- Article:
Introduction
This is the first of many articles on new Oracle8i release 8.1
database features. I will be discussing in some depth many of the 150+ new features
contained in the Oracle database over the next couple of months. In each of these
articles we will explore some new feature found in the database and
explain/provide:
Function Based Indexes
Oracle8i introduces a feature virtually every DBA and programmer
will be using immediately -- the ability to index functions and use these indexes in
query. In a nutshell, this capability allows you to have case insenstive searches or
sorts, search on complex equations, and extend the SQL language efficiently by
implementing your own functions and operators and then searching on them.
Why to use this feature
- It's easy and provides immediate value.
- It can be used to speed up existing applications without
changing any of their logic or queries.
- It can be used to supply additional functionality to
applications with very little cost.
So why is it easy and of immediate value? It's easy because it's
just a CREATE INDEX statement. Consider the following example: I begin by creating a copy
of the «scott/tiger» demo
employee table. I then change the data in the employee name column to be in mixed case. I
then create an index on the UPPER of the ename column -- effectively creating a case insensitive index:
|
update emp set ename = initcap(ename);
commit;
create index emp_upper_idx on emp(upper(ename));
|
We now have an index on the «UPPER» of a column. Any application that already issues 'case
insensitive» queries of the form:
|
set autotrace on explain
select ename, empno, sal from emp where upper(ename) = 'KING';
ENAME
EMPNO SAL
---------- ---------- ----------
King
7839 5000
Execution Plan
----------------------------------------------------------
0 SELECT STATEMENT Optimizer=ALL_ROWS
(Cost=1 Card=1 Bytes=40)
1 0 TABLE ACCESS (BY INDEX ROWID) OF 'EMP'
(Cost=1 Card=1 Bytes=40)
2 1 INDEX (RANGE SCAN) OF
'EMP_UPPER_IDX' (NON-UNIQUE) (Cost=1 Card=1)
|
will transparently make use of this index -- gaining the
performance boost an index can deliver. Before this feature was available, every row in
the EMP table would have been scanned, upper-cased and
compared. In constrast, with the index on upper(ename,
the query takes the constant KING to the index, range scans a little data and accesses
the table by ROWID to get the data. This is very
fast.
This performance boost is most visible when indexing user written
functions on columns. Oracle7 Release 7.1 added the ability to use user written functions
in SQL so that you could:
|
select my_function(ename)
from emp
where some_other_function(empno) > 10
/
|
This was great because you could now effectively extend the SQL
language to include application specific functions. Unfortunately however, the
performance of the above query was a bit disappointing. Say the EMP table had 1,000 rows
in it -- the function «some_other_function» would be executed 1,000
times during the query, once per row. Additionally, assume the function took 1/100 of a
second to execute. This relatively simple query now takes at least 10 seconds.

- Data block:
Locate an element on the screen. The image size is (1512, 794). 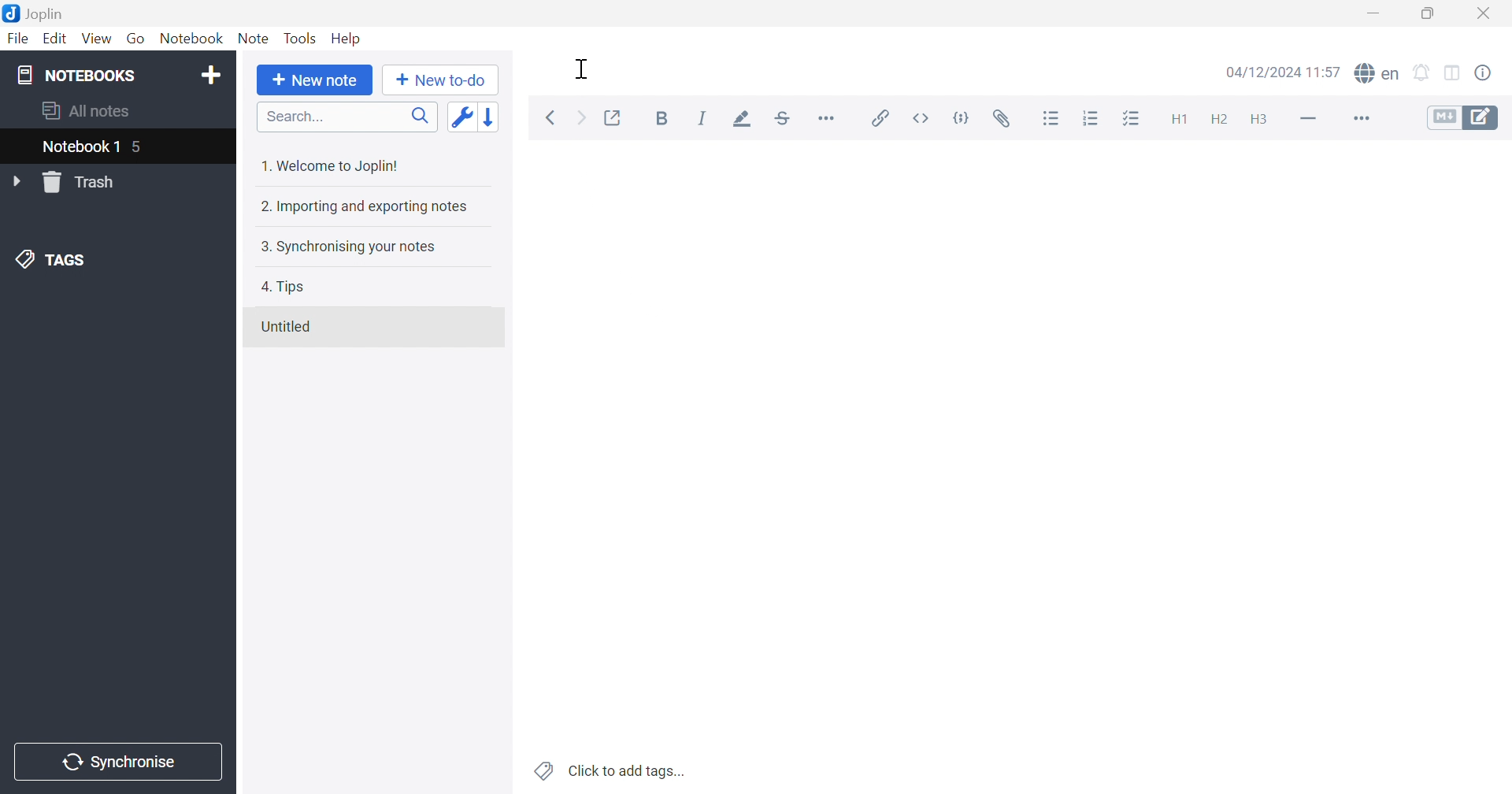
Note is located at coordinates (253, 40).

- What this task involves: Could you pick up the article on Oracle8i function-based indexes after its final sentence and carry it forward? The material has no connection to the text on Oracle8i function-based indexes.

- Final result:
How to enable Function Based
Indexes
The following is a list of what needs to be done to use function
based indexes:
- You must have the system privelege query rewrite to
create function based indexes on tables in your own schema.
- You must have the system privelege global query rewrite
to create function based indexes on tables in other schemas
- For the optimizer to use function based indexes, the following
session or system variables must be set:
QUERY_REWRITE_ENABLED=TRUE
QUERY_REWRITE_INTEGRITY=TRUSTED
You may enable these at either the session level with ALTER SESSION
or at the system level via ALTER SYSTEM or by setting them in the init.ora parameter
file. The meaning of query_rewrite_enabled is to allow
the optimizer to rewrite the query allowing it to use the function based index. The
meaning of is to tell the optimizer to «trust» that the code marked
deterministic by the programmer is in fact deterministic. If the code is in fact not
deterministic (that is, it returns different output given the same inputs), the resulting
rows from the index may be incorrect.
- Use the Cost Based Optimizer. Function based indexes are only
visible to the Cost Based Optimizer and will not be used by the Rule Based Optimizer
ever.
- Use substr() to constrain return values from user written
functions that return VARCHAR2 or RAW types. Optionally hide the substr in a view
(recommended).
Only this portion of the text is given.